Task:
Print the data below word for word, keeping every line unchanged.

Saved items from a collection
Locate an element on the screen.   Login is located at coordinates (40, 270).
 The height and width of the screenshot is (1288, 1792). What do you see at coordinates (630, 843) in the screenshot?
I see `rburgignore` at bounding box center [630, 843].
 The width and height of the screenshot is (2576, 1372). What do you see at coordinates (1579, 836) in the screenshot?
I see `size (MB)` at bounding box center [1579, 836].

Finished task:
Locate an element on the screen.   Login is located at coordinates (40, 270).
 The height and width of the screenshot is (1288, 1792). What do you see at coordinates (630, 843) in the screenshot?
I see `rburgignore` at bounding box center [630, 843].
 The width and height of the screenshot is (2576, 1372). What do you see at coordinates (1579, 836) in the screenshot?
I see `size (MB)` at bounding box center [1579, 836].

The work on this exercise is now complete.